Page MenuHomePhabricator

Compile requirements for a general system to make the most of community-provided translations
Open, MediumPublic

Description

Machine translation is useful but is far from perfect. The translations obtained may be wrong and there is no direct way to fix them to avoid the same mistake the next time. Community-validated translations can help compensate some of the issues of machine translation and improve the final quality (T351748).

This ticket is intended to explore the different requirements that can inform the creation of a community-provided translation resource as a complement to machie translation.

Over time there have been multiple requests for translation tools in this space. These include translation memory, dictionaries, glossaries, options for users to correct a specific translation and get it right the next time (T96165).

Scenarios to support. All these approaches can operate at different levels:

  • Language. A user obtains a translation with issues (grammar issues, different meaning, etc.) and decides to provide a better translation. The next time, the system is providing the better translation.
  • Community. Communities can set their preferences to use certain terms to achieve consistency in the trasnlations.
  • Topic. When translating the article about the emperor Basil I, translated by MT as the herb with the same name in each instance in the article.
  • User. Translators may have their own preferences and style as their "Manual translation correction book" (T339907).

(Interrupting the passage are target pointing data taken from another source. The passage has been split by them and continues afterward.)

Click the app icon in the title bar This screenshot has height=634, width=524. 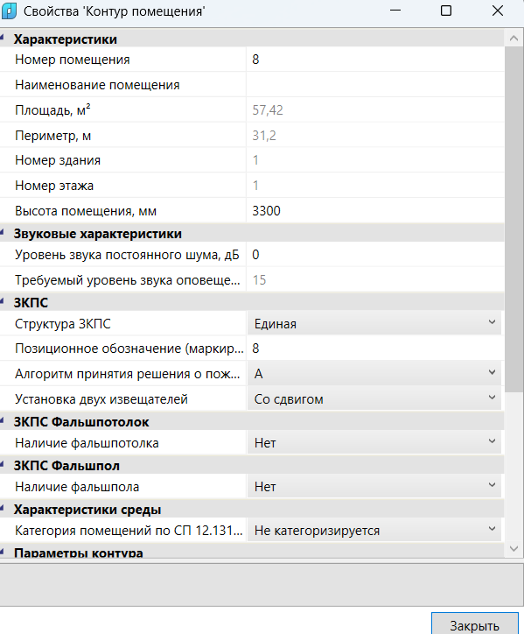pos(9,11)
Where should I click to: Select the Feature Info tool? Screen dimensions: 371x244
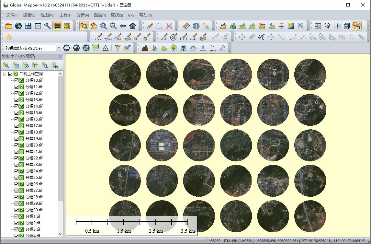[x=196, y=26]
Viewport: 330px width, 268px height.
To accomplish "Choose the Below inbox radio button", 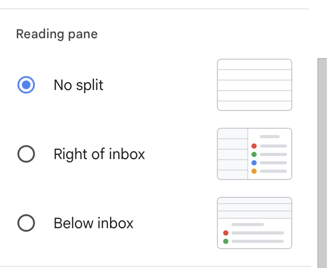I will (x=26, y=223).
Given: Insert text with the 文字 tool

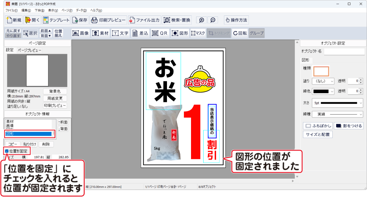Looking at the screenshot, I should 120,33.
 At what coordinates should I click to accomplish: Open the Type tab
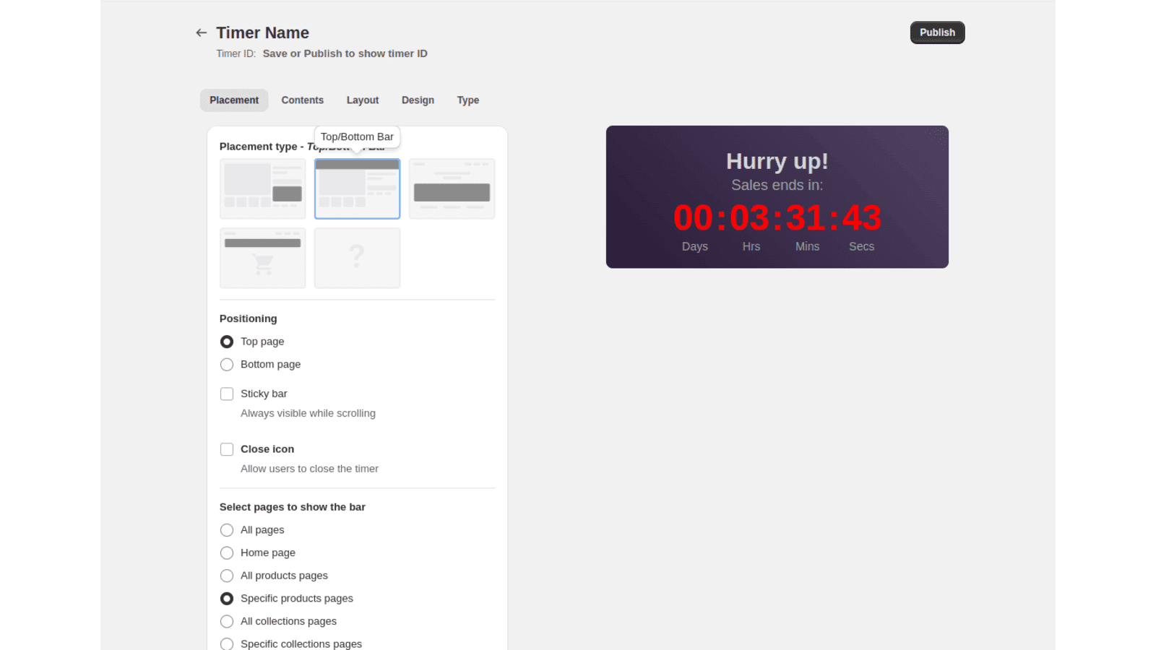(467, 100)
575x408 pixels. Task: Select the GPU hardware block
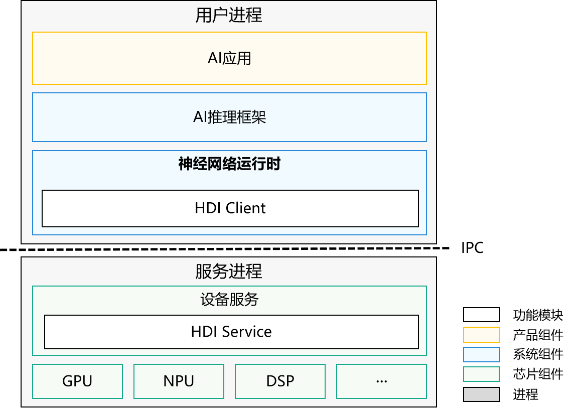tap(77, 381)
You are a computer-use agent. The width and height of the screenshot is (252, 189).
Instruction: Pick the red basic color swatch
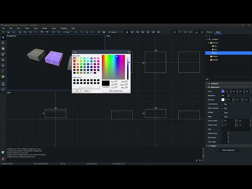(x=74, y=61)
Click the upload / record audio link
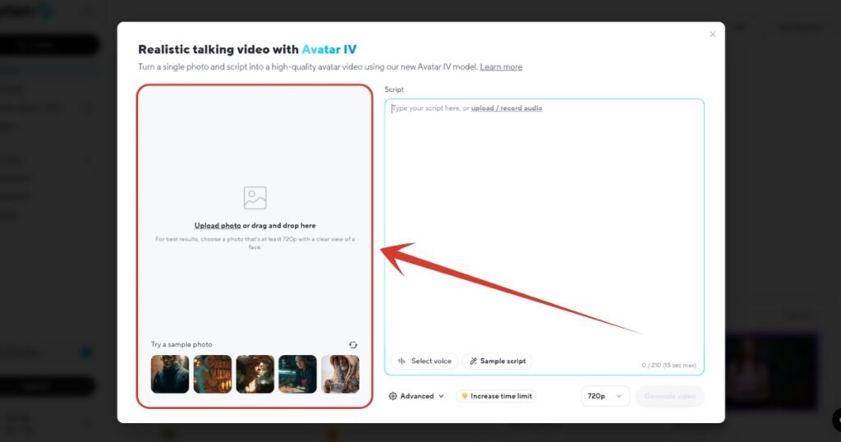The image size is (841, 442). click(506, 108)
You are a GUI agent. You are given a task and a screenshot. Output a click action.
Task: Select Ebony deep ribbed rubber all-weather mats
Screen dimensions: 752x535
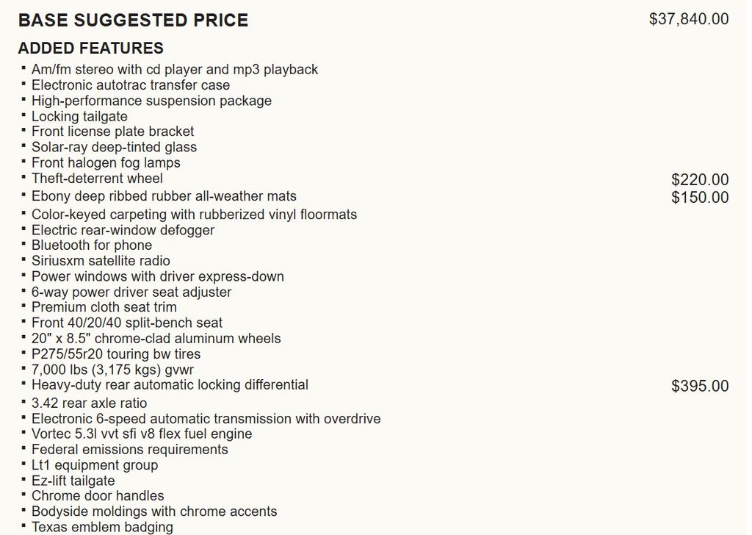(x=164, y=195)

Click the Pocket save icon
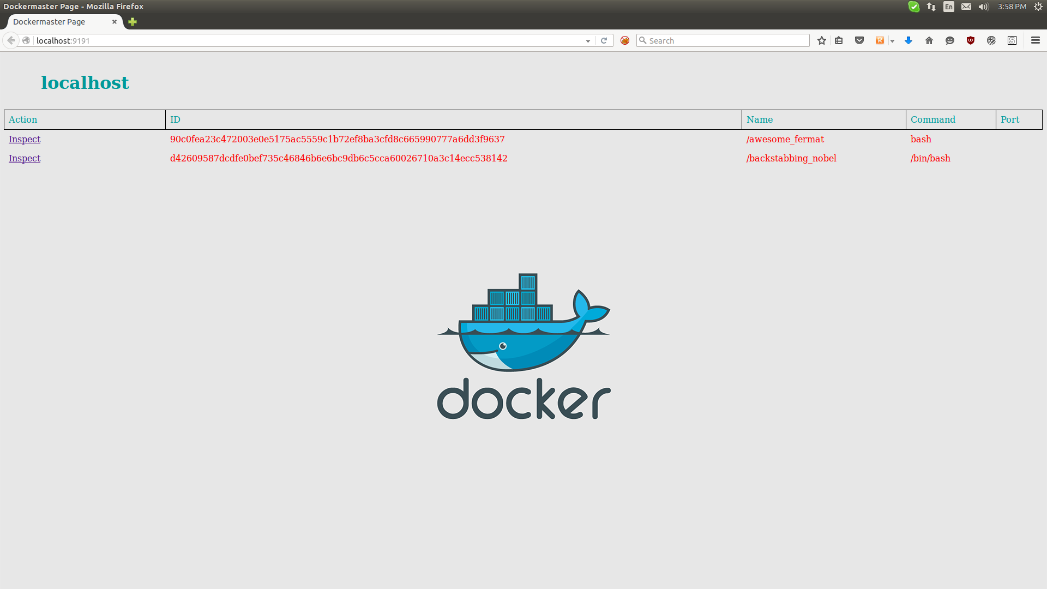(859, 40)
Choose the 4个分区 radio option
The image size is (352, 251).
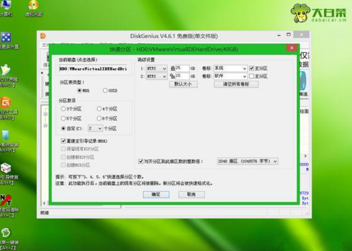coord(99,109)
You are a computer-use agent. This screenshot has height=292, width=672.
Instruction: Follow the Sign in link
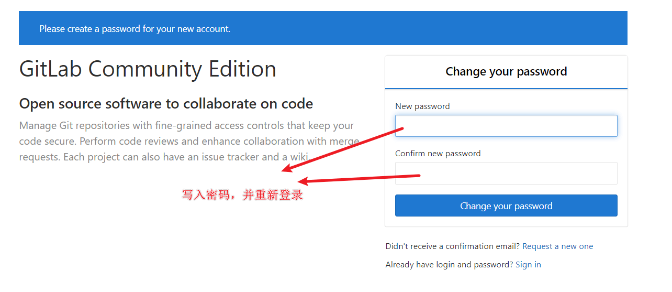tap(528, 265)
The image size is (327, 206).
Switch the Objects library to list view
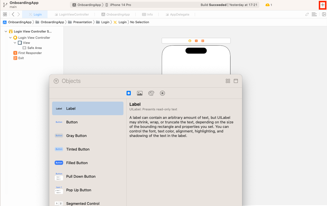point(236,81)
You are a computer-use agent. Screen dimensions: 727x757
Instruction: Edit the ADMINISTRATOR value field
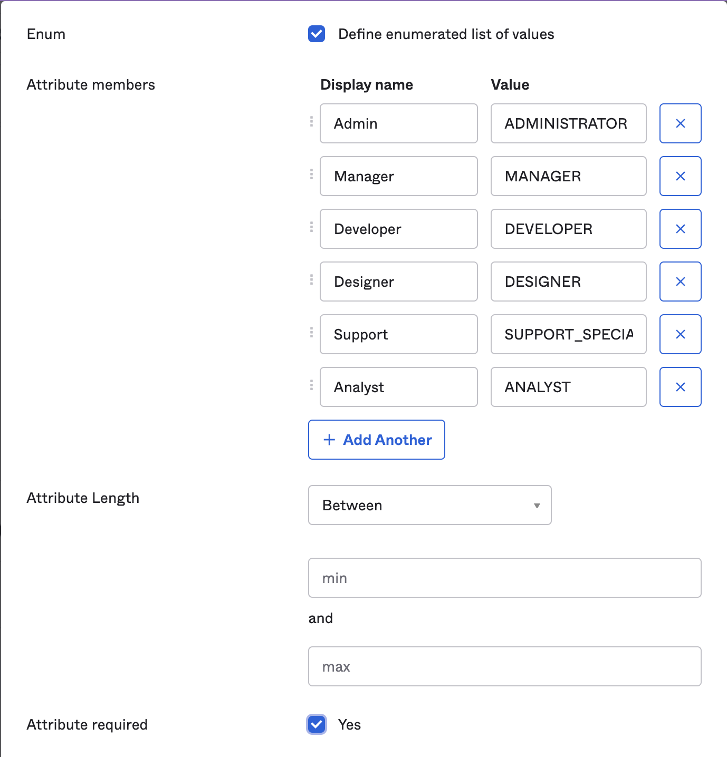568,123

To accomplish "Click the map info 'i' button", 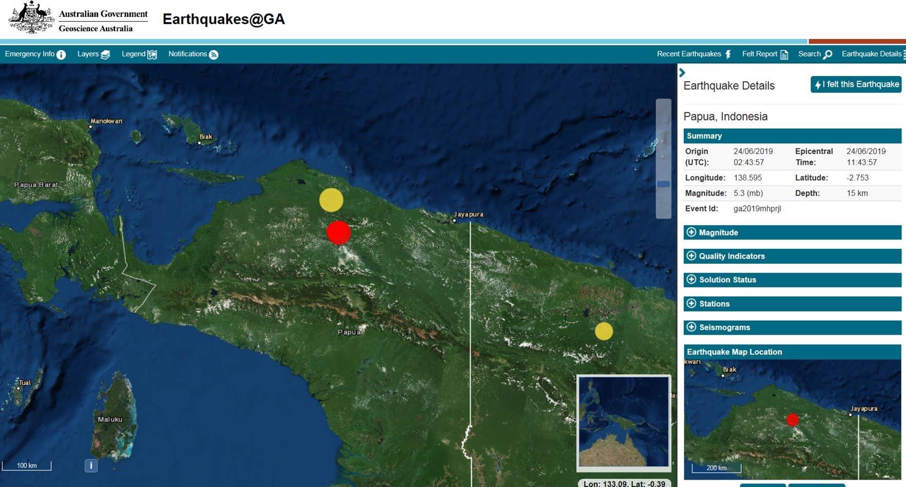I will 91,465.
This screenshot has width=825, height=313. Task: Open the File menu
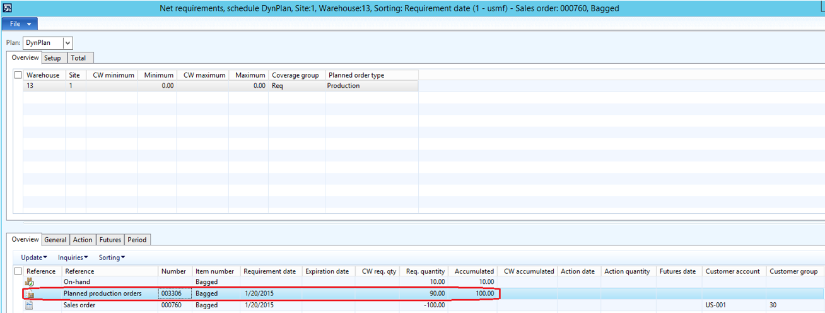point(20,23)
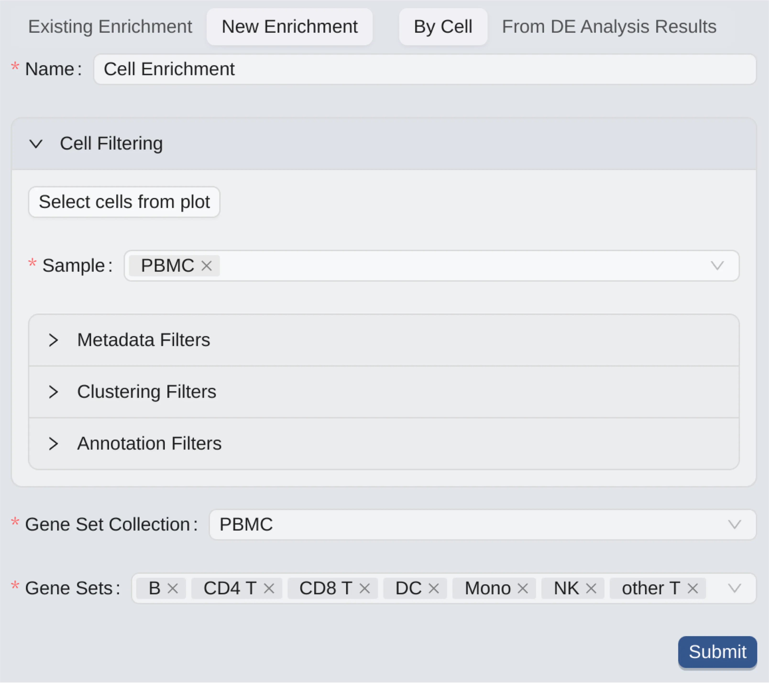Screen dimensions: 769x683
Task: Select the By Cell option
Action: [x=443, y=26]
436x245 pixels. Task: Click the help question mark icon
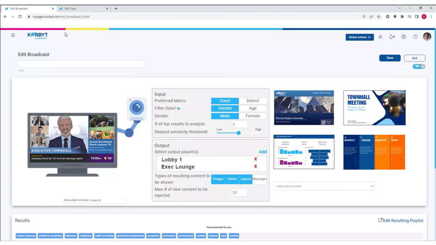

Initial considerations (to be reviewed and expanded):

  • Multiple sources. Community created translations can come from Tatoeba, Translatewiki, Wikipedia article translations, etc.
  • Predictable priority. In the case of multiple sources having a translation, we should be able to know where it is coming from.
  • A way for users to fix translations. It should be straightforward where users can go to add a new translation, or fix/invalidate an existing one.
  • Periodic updates. Keeping this data fresh will help users to feel their fixes are applied quickly. Merging updated data from the different sources should work.
  • Usable by different products. This system should be generic enough to be helpful to different tools that can benefit from this resource.
  • Integrated in MinT (with option to bypass when needed). MinT will be one of the primary integrations. For users of MinT, the result should be just getting better translations. No additional set-up of decision making when using MinT is expected.
  • No data sharing with external systems. MinT comes with the expectation of the data (source and translation) to be processed only inside Wikimedia infrastructure.

Sources to incorporate:

  • Tatoeba.
  • Wikidata lexeme
  • Content Translation data
  • Localization infrastructure data (Translte extension on Wikimedia sites, and translatewiki.net)